Lo affascinava, e lo induceva alla sfida di comprendere, quella capacità di vivere contemporaneamente e integralmente – per dirla con le parole del titolo di uno dei suoi libri più noti – il Tempo della Chiesa e il Tempo del Mercante, di credere non solo in Dio e nelle corti divina e diabolica ma anche nell’intermondo meraviglioso delle fate e dei draghi, d’immergersi nell’immaginario mistico e cavalleresco e al tempo stesso di affrontare e vincere le foreste, le paludi, le brughiere e le distese marine, di guadagnare e d’idolatrare la ricchezza, il corpo fisico, perfino il ridere. Alla domanda di come questo equilibrio fosse possibile cercò di rispondere sin dalla fine degli Anni Cinquanta, pubblicando il suo “classico” saggio sugli intellettuali nel medioevo; continuò poi dirigendo in due occasioni altrettante équipes di suoi allievi e/o colleghi prima con L’uomo nel medioevo, quindi con Uomini e donne del medioevo; infine affrontando quello ch’era sempre stato forse il tema secondo lui nodale, il rapporto tra il tempo e la vita, tra Anno Liturgico e Calendario, nel suo studio su Giacomo da Varazze e la Legenda Aurea.

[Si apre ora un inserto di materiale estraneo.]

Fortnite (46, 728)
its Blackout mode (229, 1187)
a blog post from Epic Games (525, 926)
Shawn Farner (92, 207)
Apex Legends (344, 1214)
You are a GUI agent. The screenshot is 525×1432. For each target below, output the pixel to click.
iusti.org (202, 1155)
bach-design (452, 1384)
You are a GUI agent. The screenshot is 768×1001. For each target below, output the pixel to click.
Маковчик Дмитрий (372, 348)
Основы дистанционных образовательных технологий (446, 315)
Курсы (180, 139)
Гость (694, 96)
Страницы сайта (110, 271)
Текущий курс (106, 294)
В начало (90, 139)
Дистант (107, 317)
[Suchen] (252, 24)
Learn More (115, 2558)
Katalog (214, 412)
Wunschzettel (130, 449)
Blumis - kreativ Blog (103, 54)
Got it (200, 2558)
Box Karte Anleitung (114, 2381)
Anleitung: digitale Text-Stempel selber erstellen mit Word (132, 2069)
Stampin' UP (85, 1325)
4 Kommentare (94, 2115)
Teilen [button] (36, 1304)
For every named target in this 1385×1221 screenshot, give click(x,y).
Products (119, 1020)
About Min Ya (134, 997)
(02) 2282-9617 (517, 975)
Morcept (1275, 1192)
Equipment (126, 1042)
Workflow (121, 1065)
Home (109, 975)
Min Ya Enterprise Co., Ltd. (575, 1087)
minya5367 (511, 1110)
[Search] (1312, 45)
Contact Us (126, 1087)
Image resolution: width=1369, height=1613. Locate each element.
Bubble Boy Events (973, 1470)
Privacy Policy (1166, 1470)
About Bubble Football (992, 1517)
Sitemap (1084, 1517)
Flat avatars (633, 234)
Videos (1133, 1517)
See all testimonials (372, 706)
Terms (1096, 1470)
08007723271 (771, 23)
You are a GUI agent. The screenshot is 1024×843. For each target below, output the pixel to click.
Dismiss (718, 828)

Ecco il suo effettivo sentire storico-antropologico, che mi sembra sia sfuggito a molti. La coscienza profonda, verificata attraverso lunghe e severe ricerche, dell’evidente prossimità e al tempo stesso dell’astrale lontananza tra il medioevo e quella che usiamo definire la “Modernità”. La lontananza e l’inconciliabilità – a dispetto dei tantissimi elementi continuistici delle numerose eccezioni, delle forti contraddizioni – fra un’età integralmente per quanto sotto alcuni aspetti contraddittoriamente (e “barbaramente”) cristiana e una di dubbio, d’incredulità e di disincanto; fra un tempo nel quale la persona non s’intende se non attraverso la comunità nella quale è inserita e uno nel quale si finisce con l’idolatrare individuo e individualismo; fra un’era che vive a proprio agio, come un pesce nell’acqua, tra visibilia e invisibilia e un’altra lacerata dall’opposizione tra un materialismo sempre più volgare e impietoso da una parte, la tentazione continua dell’irrazionalità e dell’irrealtà più sfrenate dall’altra. Per noi moderni e/o “postmoderni” il medioevo, al contatto del quale e per molti versi nel quale (fonti, documenti, monumenti, istituzioni, memorie, credenza, fantasie…) continuiamo a vivere, è presente fino all’ossessione, magari in tante forme di revival; eppure al tempo stesso è un insondabile, incomprensibile Altrove.
In questo senso, forse, il saggio-chiave di tutta l’opera legoffiana resta il grande studio su L’invenzione del Purgatorio. Quel ponte gettato tra i vivi e i morti, tra la vetta irraggiungibile della santità e la dannazione evitata per un soffio, fu una “invenzione” che permise di dominare e di controllare l’angoscia dell’esistere di una potenza rispetto alla quale le invenzioni scientifiche e tecnologiche che hanno consentito all’uomo moderno e contemporaneo di governare e di gestire la realtà – vincendo magari il bisogno, appagando la volontà di potenza, ma senza riuscire a salvarlo dall’angoscia di vivere un tempo finito, una corsa irreversibile verso il Nulla – rischiano per certi versi d’impallidire. È forse per questo che ci sorprendiamo talvolta a navigare verso il medioevo enorme e delicato. E allora possiamo affidarci a Jacques le Goff, nato nella marinara solare Tolone da una famiglia di vecchi marinai bretoni. È stato un buon timoniere. E, per me, un Maestro carissimo.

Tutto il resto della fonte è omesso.